> [Task statement]: Locate all lines in the data below that hold "Viewport" and show them.

(Stored items)
====
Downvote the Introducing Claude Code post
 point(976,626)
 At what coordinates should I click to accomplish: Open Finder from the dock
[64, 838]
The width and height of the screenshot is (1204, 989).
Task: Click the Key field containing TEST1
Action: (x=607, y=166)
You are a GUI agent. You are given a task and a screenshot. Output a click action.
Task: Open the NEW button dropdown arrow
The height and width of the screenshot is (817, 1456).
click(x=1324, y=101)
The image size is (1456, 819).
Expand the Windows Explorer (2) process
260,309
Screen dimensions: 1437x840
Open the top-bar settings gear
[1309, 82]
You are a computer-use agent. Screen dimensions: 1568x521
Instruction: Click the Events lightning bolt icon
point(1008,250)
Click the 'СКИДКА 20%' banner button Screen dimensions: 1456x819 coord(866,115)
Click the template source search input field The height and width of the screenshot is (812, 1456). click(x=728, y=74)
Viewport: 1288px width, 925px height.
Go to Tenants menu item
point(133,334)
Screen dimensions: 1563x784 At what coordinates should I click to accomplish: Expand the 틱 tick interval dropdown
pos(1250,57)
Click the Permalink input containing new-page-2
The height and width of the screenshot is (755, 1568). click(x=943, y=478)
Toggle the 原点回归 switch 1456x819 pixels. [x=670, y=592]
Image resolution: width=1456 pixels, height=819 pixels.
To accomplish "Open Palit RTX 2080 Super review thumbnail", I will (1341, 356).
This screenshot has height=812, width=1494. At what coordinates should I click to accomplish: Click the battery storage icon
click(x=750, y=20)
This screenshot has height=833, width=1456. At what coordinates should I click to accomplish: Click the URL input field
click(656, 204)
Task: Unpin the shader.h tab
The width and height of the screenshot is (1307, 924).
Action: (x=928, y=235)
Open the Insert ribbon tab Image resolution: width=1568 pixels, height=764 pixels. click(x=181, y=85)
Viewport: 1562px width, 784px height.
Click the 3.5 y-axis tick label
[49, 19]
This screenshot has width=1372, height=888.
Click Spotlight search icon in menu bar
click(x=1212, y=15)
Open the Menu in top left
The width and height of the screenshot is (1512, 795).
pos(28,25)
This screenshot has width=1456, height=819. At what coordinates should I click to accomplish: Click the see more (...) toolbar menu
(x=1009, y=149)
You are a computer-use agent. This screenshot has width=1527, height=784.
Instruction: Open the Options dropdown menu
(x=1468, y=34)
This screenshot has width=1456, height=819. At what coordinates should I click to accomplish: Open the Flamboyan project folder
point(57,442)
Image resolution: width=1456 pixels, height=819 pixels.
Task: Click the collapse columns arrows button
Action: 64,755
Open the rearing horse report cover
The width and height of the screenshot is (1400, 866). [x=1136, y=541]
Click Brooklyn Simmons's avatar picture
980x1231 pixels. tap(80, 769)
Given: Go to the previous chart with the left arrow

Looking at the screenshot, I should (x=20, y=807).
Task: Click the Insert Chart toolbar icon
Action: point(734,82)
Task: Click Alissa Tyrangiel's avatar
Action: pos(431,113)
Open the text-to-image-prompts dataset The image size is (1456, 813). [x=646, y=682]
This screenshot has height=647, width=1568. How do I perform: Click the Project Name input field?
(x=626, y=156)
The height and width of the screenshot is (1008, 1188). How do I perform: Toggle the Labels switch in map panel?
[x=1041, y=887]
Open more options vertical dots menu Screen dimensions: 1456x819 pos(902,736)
====
> [Solved problem]:
Viewport: 1288px width, 925px height.
Viewport: 1562px width, 784px height.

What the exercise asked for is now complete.